More than half of the 30 NBA teams are opening the season with at least one roster spot available, with the Cavaliers among them. And they are taking a patient, financially smart approach to it.
As Hoops Rumors’ Luke Adams writes, each NBA team can carry up to 15 standard contracts and three two-way players, totaling a potential 540 roster spots across the league.
Of those, 522 are currently filled to begin the 2025-26 season, leaving 18 open spots spread across 17 franchises.
Cleveland is one of those teams, and the only one operating above the second tax apron. That makes any roster move an expensive one — exponentially so when factoring in luxury penalties.
For now, Adams notes, the Cavs appear content to roll with 14 standard contracts and two two-way players, keeping both a standard and a two-way slot open.
They could shuffle that 14th roster spot later in the season, as Thomas Bryant’s minimum contract is fully non-guaranteed. If waived before January 7, the Cavs would owe him only a prorated portion of his deal.

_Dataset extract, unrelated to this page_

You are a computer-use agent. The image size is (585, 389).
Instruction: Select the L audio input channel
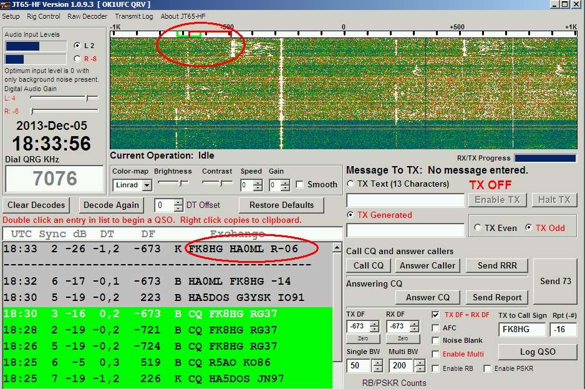click(x=77, y=46)
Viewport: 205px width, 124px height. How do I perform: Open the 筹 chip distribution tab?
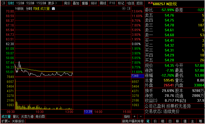click(200, 121)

While two-way players don’t count against the cap, they still come with modest salaries, and the Cavs’ decision to leave one open could be part fiscal, part strategic.

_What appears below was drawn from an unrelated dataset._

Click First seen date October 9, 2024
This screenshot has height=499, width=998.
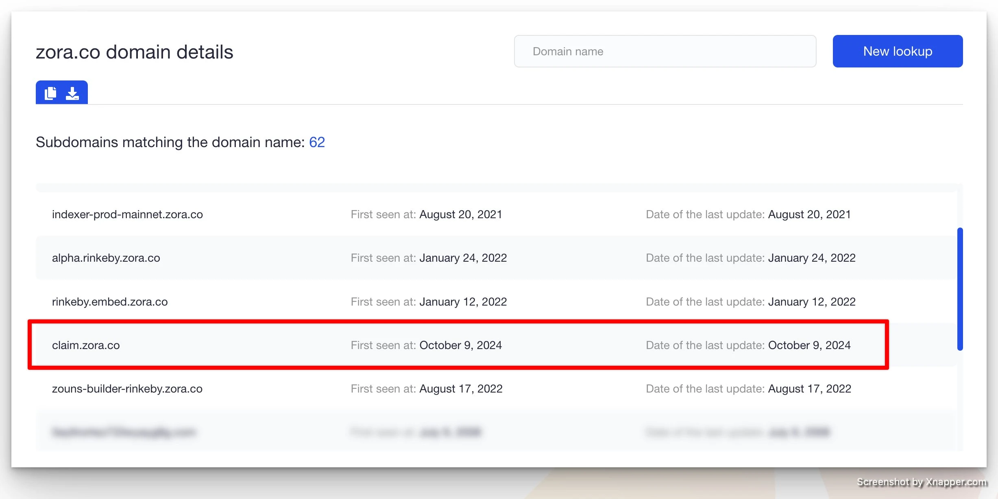pos(460,345)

Teams with fewer than 15 standard players are limited to 90 combined active games for their two-way players. The Cavs, with their title aspirations and tax-burdened payroll, aren’t in a rush to burn those early.

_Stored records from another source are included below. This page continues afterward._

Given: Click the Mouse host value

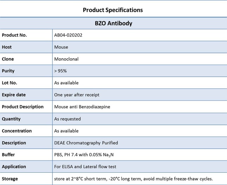Looking at the screenshot, I should point(61,47).
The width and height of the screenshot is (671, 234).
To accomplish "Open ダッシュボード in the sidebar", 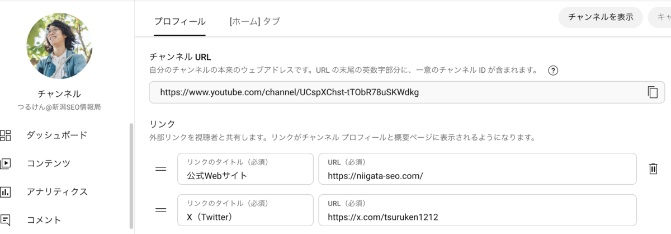I will click(x=57, y=135).
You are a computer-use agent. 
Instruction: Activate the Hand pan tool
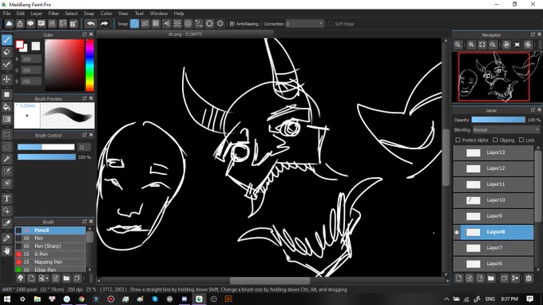(x=6, y=250)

Elsewhere, 15 other teams have one open standard roster spot, including the Celtics, Warriors, Nuggets, Lakers, Clippers, Knicks, Suns, Sixers, and Rockets — most of whom are also operating above the tax line.
Adams adds that several of those clubs are close enough to the hard cap that signing a 15th man simply isn’t possible yet.
The Pistons, by contrast, could fill their opening the soonest, sitting more than $20 million below the tax line with no financial barriers.
Still, with Jaden Ivey the only player currently nursing more than a minor injury, Detroit isn’t pressed to act immediately.
The Nets are the lone team with one open two-way slot. Brooklyn’s payroll is the lowest in the league, and with every NBA team now having its own G League affiliate, Adams writes there’s “no real excuse” not to carry a full complement of two-way players once the G League season begins.
For now, the Cavs headline the list, as the lone second-apron team. Clearly, they are choosing patience over pressure.